Sacred and Special Lands

Fourteen federally recognized Tribes call the Northern Rockies home. Many of these Tribes face the harshest impacts of pollution from resource extraction. These dangerous operations destroy culturally vital lands and wildlife, layering new injustices upon communities that have already suffered some of the worst.

But these communities aren’t giving in. Across the region, we’re privileged to partner with powerful Tribal advocates to defend lands with cultural, spiritual, and ecological importance. We target harmful proposals with litigation to delay and increase costs of development, and we use our communications expertise to highlight impacted communities and foster durable political solutions.

Continued Support for the Fort Belknap Indian Community. We continue our litigation to prevent new mining at the abandoned Zortman gold mine, where acid-mine drainage continues to pollute the land and water — drainage from the old mine has already destroyed part of the Little Rocky Mountains that holds profound cultural significance to the Gros Ventre and Assiniboine Tribes whose seat of government is on the nearby Fort Belknap Indian Reservation.
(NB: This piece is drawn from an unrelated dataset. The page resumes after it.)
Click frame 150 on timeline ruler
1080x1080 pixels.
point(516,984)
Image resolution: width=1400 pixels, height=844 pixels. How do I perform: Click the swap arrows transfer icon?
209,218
The abandoned mine is part of the larger Zortman-Landusky gold mining complex formerly operated by now defunct mining company Pegasus. After Pegasus declared bankruptcy in 1998, the mines closed but were never fully cleaned up, a process known as reclamation. Despite this toxic legacy, new mining ventures seek to pick up where Pegasus left off, with some willing to flout the law in their endeavors. Our ongoing work on behalf of the Tribes and conservation partners seeks to prevent further damage to the Tribes’ culture and environment from new mining activity and hold accountable those who have already illegally mined in the area.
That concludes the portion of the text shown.